Early prognosis and predictor analysis for positive coronary angiography after out-of-hospital cardiac arrest (OHCA)

, , , , , , & show all
Pages 535-542 | Received 24 May 2017, Accepted 02 Dec 2017, Published online: 16 Jan 2018
 

Abstract

Background: Key predictors of survival after OHCA have been described in the literature. Current guidelines recommend emergency angiography in patients without an obvious extra-cardiac cause of arrest. However, the value of this strategy is debated. Moreover, diagnosis of acute coronary ischaemia after OHCA remains challenging, especially in patients without ST-segment elevation.

Objectives: The primary objective was to identify qualitative variables associated with an increased chance of 30-d survival after OHCA. The secondary objective was to identify predictors of 30-d survival among patients with ischaemic cardiomyopathy and patients without ST-segment elevation. Afterwards, we sought to identify parameters associated with acute coronary ischaemia and positive coronary angiography in patients without ST-segment elevation.

Methods: Retrospective single-centre study including 123 patients resuscitated from OHCA. Baseline characteristics, resuscitation settings and angiographic findings were analysed.

Results: The predictors of 30-d survival after OHCA included witnessed cardiac arrest, haemodynamic instability and coronary angiography.
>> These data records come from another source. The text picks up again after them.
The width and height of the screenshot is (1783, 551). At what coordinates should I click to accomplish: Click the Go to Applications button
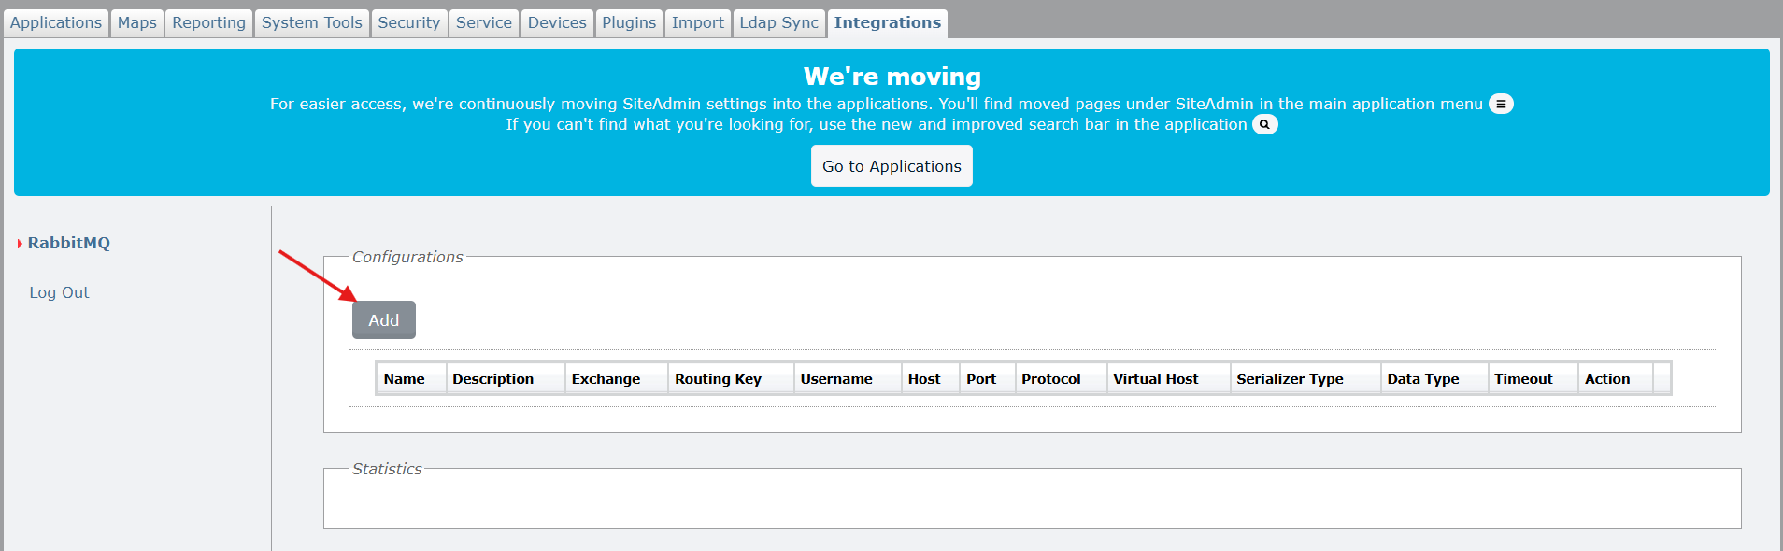click(892, 166)
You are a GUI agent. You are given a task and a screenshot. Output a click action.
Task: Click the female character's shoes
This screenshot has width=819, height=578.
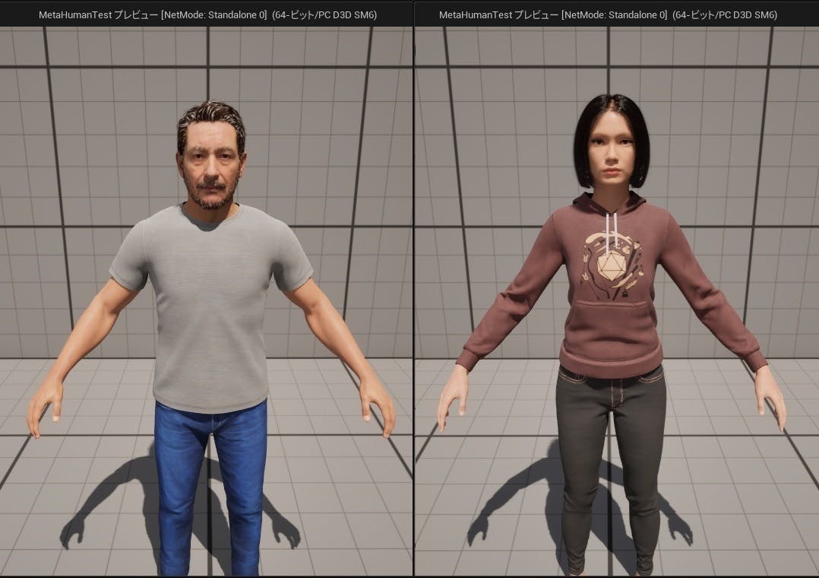coord(577,567)
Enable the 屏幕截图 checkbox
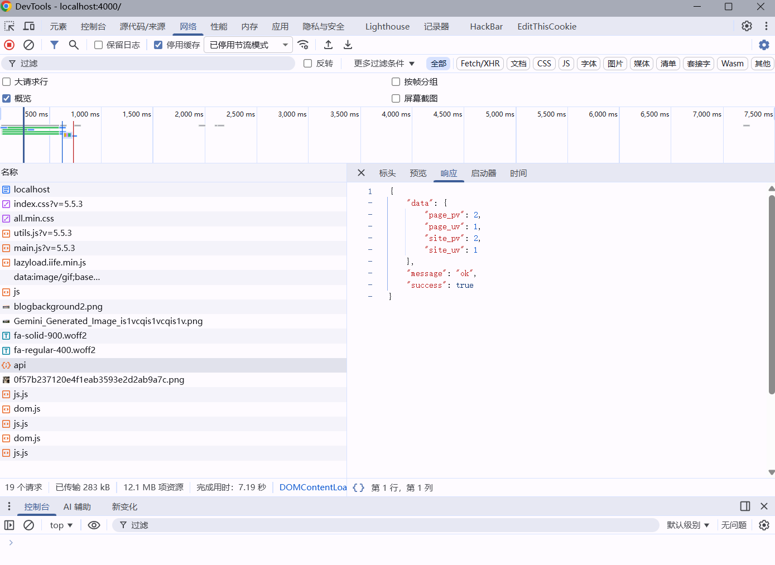The height and width of the screenshot is (565, 775). click(396, 98)
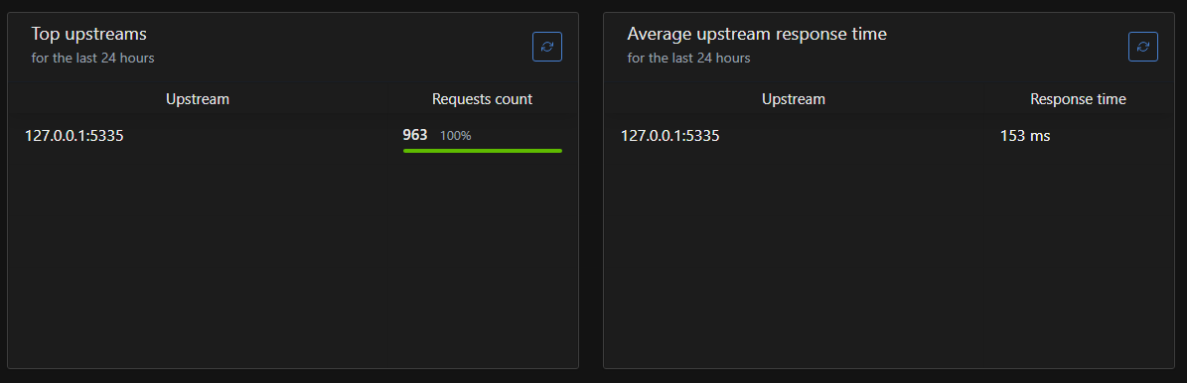Screen dimensions: 1187x383
Task: Click the Upstream header in response time table
Action: 794,99
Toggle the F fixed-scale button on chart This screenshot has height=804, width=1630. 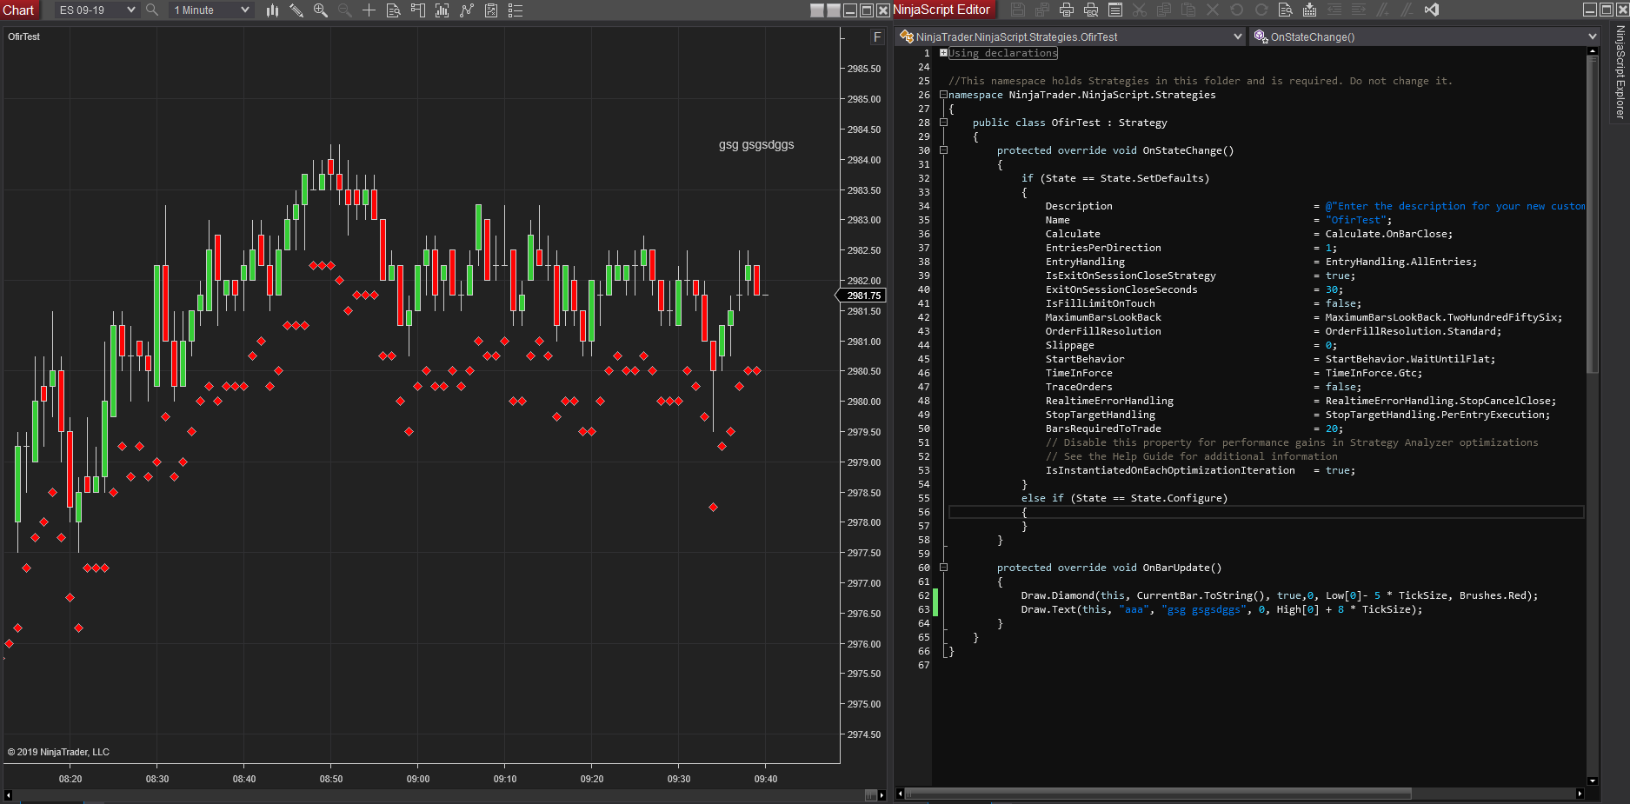click(x=876, y=37)
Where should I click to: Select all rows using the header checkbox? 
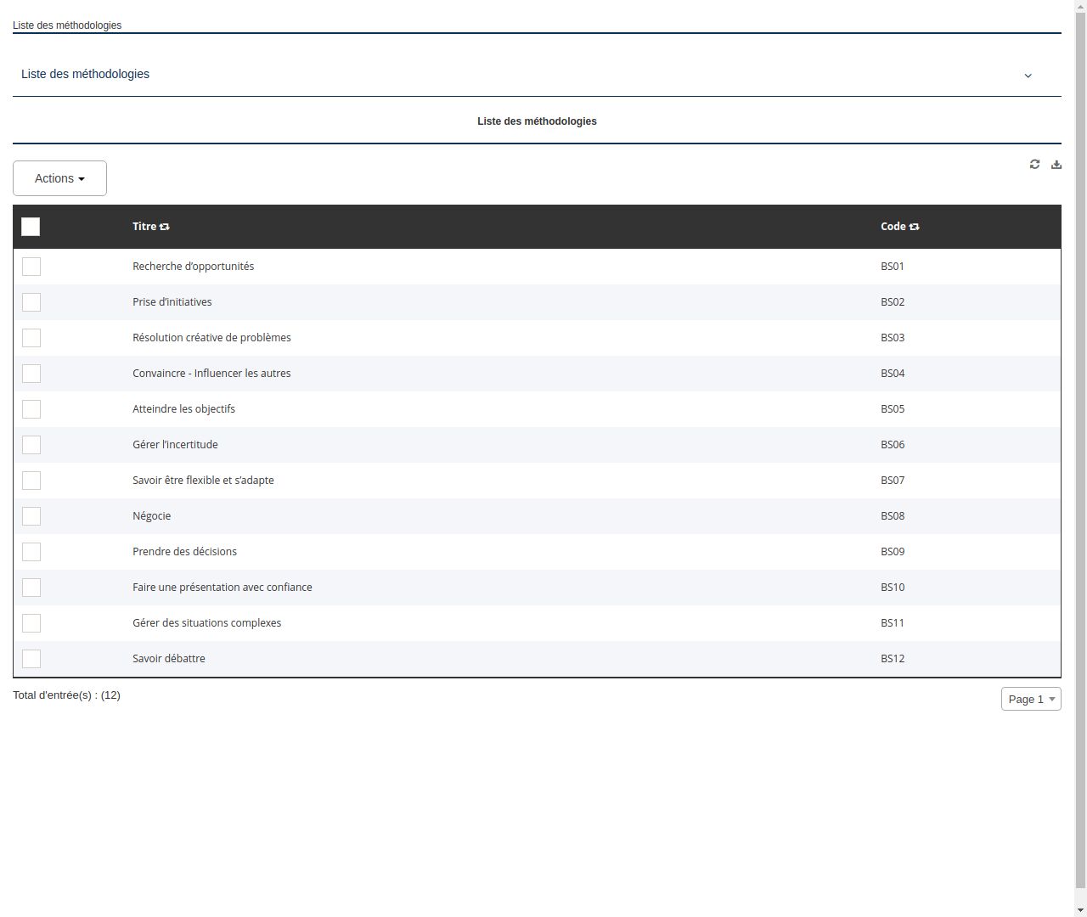click(x=31, y=227)
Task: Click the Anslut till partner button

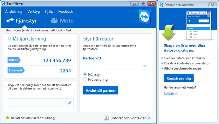Action: [x=101, y=90]
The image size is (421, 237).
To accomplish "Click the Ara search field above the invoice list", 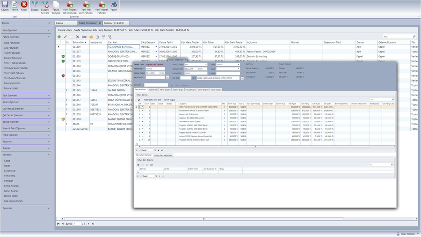I will pos(397,37).
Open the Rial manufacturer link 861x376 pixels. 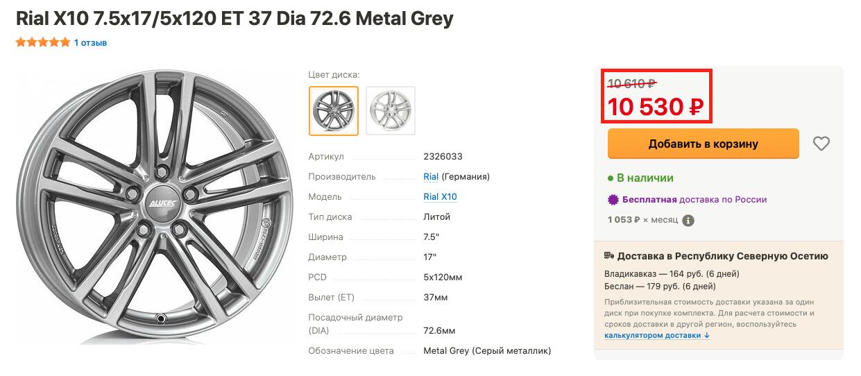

Convertible cardiac rhythm, history of coronary disease and presence of at least two cardiovascular risk factors were associated with acute coronary ischaemia. Predictors for a positive angiography in patients without ST-segment elevation included history of coronary disease, gender, diabetes, dyslipidaemia and presence of at least two cardiovascular risk factors (all p < .05).

Conclusions: We identified qualitative predictors of 30-day survival after OHCA. Our findings suggest that the recognition of acute coronary ischaemia after OHCA might be improved. The identification of risk criteria may help to select the best candidates for emergency angiography.

Disclosure statement

This manuscript has been approved by all authors and has not been previously published. To our best knowledge, no conflict of interest, financial or other, exists.